Take the example of sugar cane, on a single acre, a farmer may spend around 80 full labour days in a year, in addition to seeds, fertiliser, and irrigation. According to the CACP Cost of Cultivation Report (2024–25), the cost comes to about Rs 70,000. But when we factor in what I call Farmer Health Capital depreciation — the cumulative physical and mental strain of repetitive work — the real cost rises by roughly Rs 16,000. This estimate uses the NSSO daily wage of Rs 350 and occupational strain research (Bharati et al., 2019; Ramesh et al., 2021).
Take the second example of cotton. Managing pests, weeding, and manual harvesting requires sustained effort. From my visits to cotton farms in Vidarbha, I have seen how a single acre can exhaust a smallholder over the season. Applying a health-adjusted cost, cultivation can rise by 15–20 per cent, even if gross income remains unchanged. Traditional accounting simply misses this hidden burden.
Recognising health as part of production changes the way we view agricultural economics. Farmer Health Capital is a stock, which diminishes with intensive work, while health in the production function acts as a flow, directly influencing output.
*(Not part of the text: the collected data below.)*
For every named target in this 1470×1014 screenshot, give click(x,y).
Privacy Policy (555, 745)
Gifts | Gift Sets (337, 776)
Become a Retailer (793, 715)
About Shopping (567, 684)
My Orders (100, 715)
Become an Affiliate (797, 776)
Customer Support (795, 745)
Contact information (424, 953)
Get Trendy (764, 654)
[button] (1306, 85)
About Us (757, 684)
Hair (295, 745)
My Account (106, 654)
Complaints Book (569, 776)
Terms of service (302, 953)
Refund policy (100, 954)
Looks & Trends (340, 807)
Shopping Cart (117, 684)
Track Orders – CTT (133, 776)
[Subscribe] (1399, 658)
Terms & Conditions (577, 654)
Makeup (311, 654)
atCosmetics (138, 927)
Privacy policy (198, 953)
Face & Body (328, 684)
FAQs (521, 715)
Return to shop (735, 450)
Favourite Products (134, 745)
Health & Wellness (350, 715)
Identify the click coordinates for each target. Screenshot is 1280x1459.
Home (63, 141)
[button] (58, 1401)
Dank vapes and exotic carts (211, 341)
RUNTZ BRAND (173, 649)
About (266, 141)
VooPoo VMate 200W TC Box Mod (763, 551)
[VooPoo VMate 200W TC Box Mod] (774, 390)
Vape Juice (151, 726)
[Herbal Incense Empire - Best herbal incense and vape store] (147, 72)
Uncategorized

A fatigued or injured farmer produces less, and this has economic consequences just like soil fertility or irrigation. Output Y can be represented as a function of seed, fertiliser, water, labour, and health-adjusted labour. Y=f (S, F, W, L×H), Where H is the health-adjustment factor (0 < H ≤ 1). (P J Patil, 2026). This shows that a farmer’s physical and mental strain directly affects productivity, making health a measurable economic input and helping calculate the true cost of cultivation more accurately.
The implications for MSP are immediate. Current MSP calculations consider cash costs and family labour, but not health depreciation. Adjusting MSP for sugarcane and cotton could raise prices 15–25 per cent, reflecting the real value of farmers’ labour. It would also encourage mechanisation, crop diversification, and farming practices that reduce physical strain, improving sustainability.
Beyond economics, this approach sheds light on agrarian distress and suicides. Many farmers continue to work under extreme strain, even when income appears adequate. Ignoring health deterioration overlooks “silent distress, which can precede chronic illness or mental health crises (NCRB, 2023; ICSSR, 2021). Tracking Farmer Health Capital could serve as an early warning system for intervention.
Counting the invisible cost of health is not just a theoretical exercise — it is essential for sustainable, humane agriculture. Policies and pricing should reflect the true effort involved in cultivating labour-intensive crops, ensuring that farming is profitable not just on paper, but in the lives of those who feed the nation.